Stored entries:
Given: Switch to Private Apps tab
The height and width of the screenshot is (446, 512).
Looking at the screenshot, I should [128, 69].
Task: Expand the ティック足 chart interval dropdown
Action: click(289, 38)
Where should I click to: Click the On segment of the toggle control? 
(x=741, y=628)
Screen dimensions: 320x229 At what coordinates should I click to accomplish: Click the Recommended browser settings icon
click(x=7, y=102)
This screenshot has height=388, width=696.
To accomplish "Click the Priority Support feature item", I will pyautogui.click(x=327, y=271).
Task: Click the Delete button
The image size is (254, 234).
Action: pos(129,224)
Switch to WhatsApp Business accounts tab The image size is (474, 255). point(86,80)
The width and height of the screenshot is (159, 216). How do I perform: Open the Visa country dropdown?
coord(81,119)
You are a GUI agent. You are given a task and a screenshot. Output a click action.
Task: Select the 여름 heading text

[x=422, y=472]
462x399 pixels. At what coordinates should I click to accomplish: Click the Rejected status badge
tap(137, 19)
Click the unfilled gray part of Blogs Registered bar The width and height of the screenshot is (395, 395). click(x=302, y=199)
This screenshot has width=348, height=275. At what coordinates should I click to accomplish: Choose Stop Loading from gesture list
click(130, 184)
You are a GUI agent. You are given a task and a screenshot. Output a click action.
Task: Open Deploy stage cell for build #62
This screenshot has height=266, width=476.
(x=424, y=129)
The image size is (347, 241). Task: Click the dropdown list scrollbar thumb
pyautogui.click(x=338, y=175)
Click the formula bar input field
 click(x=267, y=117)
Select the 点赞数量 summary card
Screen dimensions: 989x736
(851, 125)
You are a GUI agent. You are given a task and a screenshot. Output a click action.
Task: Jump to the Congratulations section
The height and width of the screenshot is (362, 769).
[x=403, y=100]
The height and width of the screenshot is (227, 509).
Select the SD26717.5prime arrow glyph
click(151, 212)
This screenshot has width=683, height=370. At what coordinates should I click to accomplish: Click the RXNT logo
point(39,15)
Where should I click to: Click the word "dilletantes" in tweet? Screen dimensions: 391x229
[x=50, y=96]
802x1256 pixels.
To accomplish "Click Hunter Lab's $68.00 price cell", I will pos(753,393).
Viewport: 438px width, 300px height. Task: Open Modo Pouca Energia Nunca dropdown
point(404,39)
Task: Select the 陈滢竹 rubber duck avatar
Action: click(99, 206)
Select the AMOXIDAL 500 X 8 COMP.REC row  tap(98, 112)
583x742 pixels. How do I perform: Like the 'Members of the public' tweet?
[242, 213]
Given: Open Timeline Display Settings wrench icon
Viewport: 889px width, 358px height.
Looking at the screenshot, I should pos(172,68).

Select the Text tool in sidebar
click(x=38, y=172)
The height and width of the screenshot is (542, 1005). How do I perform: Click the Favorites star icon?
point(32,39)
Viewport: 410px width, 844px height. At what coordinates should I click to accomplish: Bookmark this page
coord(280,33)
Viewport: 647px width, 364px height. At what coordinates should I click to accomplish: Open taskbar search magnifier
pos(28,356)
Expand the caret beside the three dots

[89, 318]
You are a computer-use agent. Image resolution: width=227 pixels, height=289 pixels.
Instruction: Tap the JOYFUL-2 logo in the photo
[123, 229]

EXERCISE PROMPT:
Your reply should contain every entry, repeated exactly.

THE COMPLETED TASK:
Given: Switch to Private Apps tab
The height and width of the screenshot is (446, 512).
Looking at the screenshot, I should [128, 69].
Task: Expand the ティック足 chart interval dropdown
Action: click(289, 38)
Where should I click to: Click the On segment of the toggle control? 
(x=741, y=628)
Screen dimensions: 320x229 At what coordinates should I click to accomplish: Click the Recommended browser settings icon
click(x=7, y=102)
This screenshot has height=388, width=696.
To accomplish "Click the Priority Support feature item", I will pyautogui.click(x=327, y=271).
Task: Click the Delete button
The image size is (254, 234).
Action: pos(129,224)
Switch to WhatsApp Business accounts tab The image size is (474, 255). point(86,80)
The width and height of the screenshot is (159, 216). How do I perform: Open the Visa country dropdown?
coord(81,119)
You are a GUI agent. You are given a task and a screenshot. Output a click action.
Task: Select the 여름 heading text

[x=422, y=472]
462x399 pixels. At what coordinates should I click to accomplish: Click the Rejected status badge
tap(137, 19)
Click the unfilled gray part of Blogs Registered bar The width and height of the screenshot is (395, 395). click(x=302, y=199)
This screenshot has width=348, height=275. At what coordinates should I click to accomplish: Choose Stop Loading from gesture list
click(130, 184)
You are a GUI agent. You are given a task and a screenshot. Output a click action.
Task: Open Deploy stage cell for build #62
This screenshot has height=266, width=476.
(x=424, y=129)
The image size is (347, 241). Task: Click the dropdown list scrollbar thumb
pyautogui.click(x=338, y=175)
Click the formula bar input field
 click(x=267, y=117)
Select the 点赞数量 summary card
Screen dimensions: 989x736
(851, 125)
You are a GUI agent. You are given a task and a screenshot. Output a click action.
Task: Jump to the Congratulations section
The height and width of the screenshot is (362, 769).
[x=403, y=100]
The height and width of the screenshot is (227, 509).
Select the SD26717.5prime arrow glyph
click(151, 212)
This screenshot has width=683, height=370. At what coordinates should I click to accomplish: Click the RXNT logo
point(39,15)
Where should I click to: Click the word "dilletantes" in tweet? Screen dimensions: 391x229
[x=50, y=96]
802x1256 pixels.
To accomplish "Click Hunter Lab's $68.00 price cell", I will pos(753,393).
Viewport: 438px width, 300px height. Task: Open Modo Pouca Energia Nunca dropdown
point(404,39)
Task: Select the 陈滢竹 rubber duck avatar
Action: click(99, 206)
Select the AMOXIDAL 500 X 8 COMP.REC row  tap(98, 112)
583x742 pixels. How do I perform: Like the 'Members of the public' tweet?
[242, 213]
Given: Open Timeline Display Settings wrench icon
Viewport: 889px width, 358px height.
Looking at the screenshot, I should pos(172,68).

Select the Text tool in sidebar
click(x=38, y=172)
The height and width of the screenshot is (542, 1005). How do I perform: Click the Favorites star icon?
point(32,39)
Viewport: 410px width, 844px height. At what coordinates should I click to accomplish: Bookmark this page
coord(280,33)
Viewport: 647px width, 364px height. At what coordinates should I click to accomplish: Open taskbar search magnifier
pos(28,356)
Expand the caret beside the three dots

[89, 318]
You are a computer-use agent. Image resolution: width=227 pixels, height=289 pixels.
Instruction: Tap the JOYFUL-2 logo in the photo
[123, 229]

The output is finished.